*DATA RECORDS*
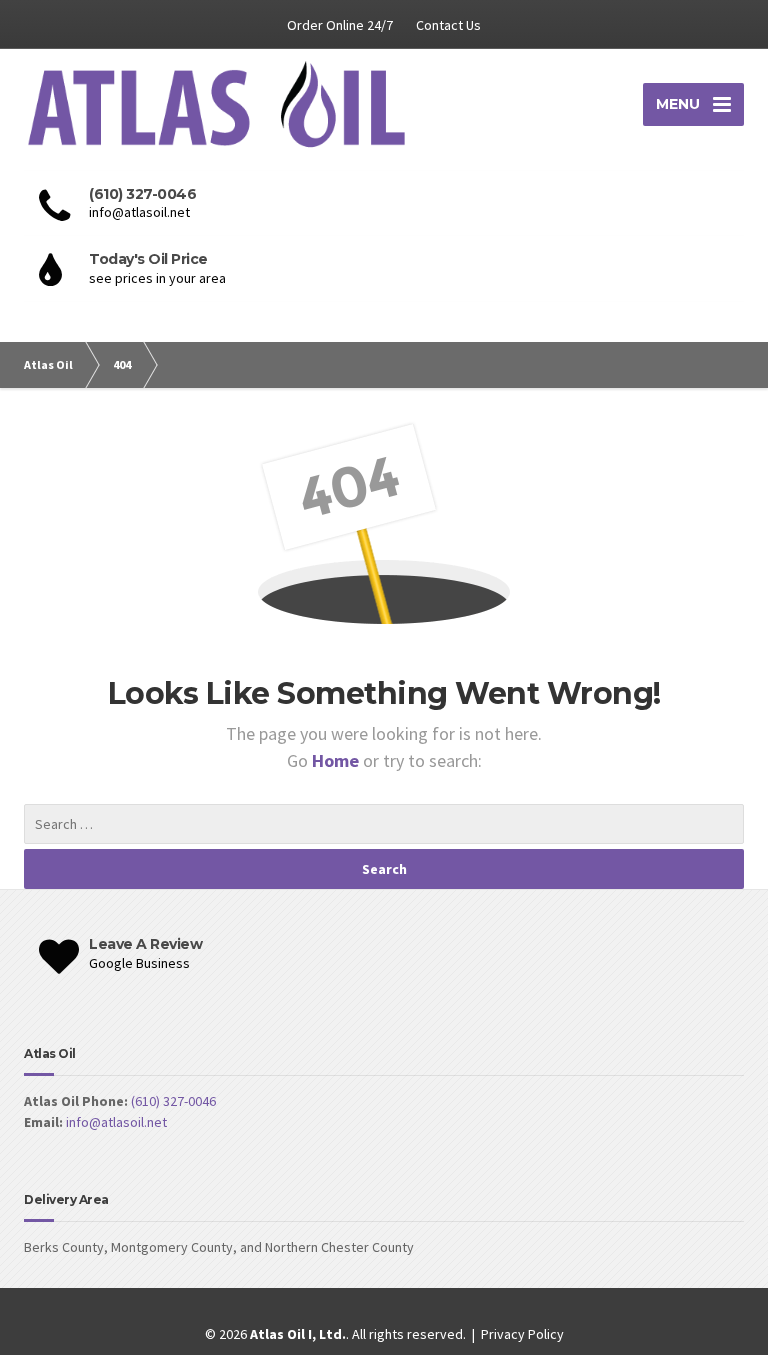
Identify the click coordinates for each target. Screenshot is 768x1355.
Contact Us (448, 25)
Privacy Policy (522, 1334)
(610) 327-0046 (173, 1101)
...
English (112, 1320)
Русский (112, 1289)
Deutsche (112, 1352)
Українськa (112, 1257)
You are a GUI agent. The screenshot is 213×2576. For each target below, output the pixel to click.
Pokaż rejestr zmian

*WHAT YOU SHOULD DO*
Look above for the line holding "Identify the click" and the line holding "(610) 327-0046 (173, 1101)". Retype both, and every line between them, word for word and nothing else.

*WORKED SOLUTION*
Identify the click coordinates for each target. Screenshot is 768x1355.
Contact Us (448, 25)
Privacy Policy (522, 1334)
(610) 327-0046 (173, 1101)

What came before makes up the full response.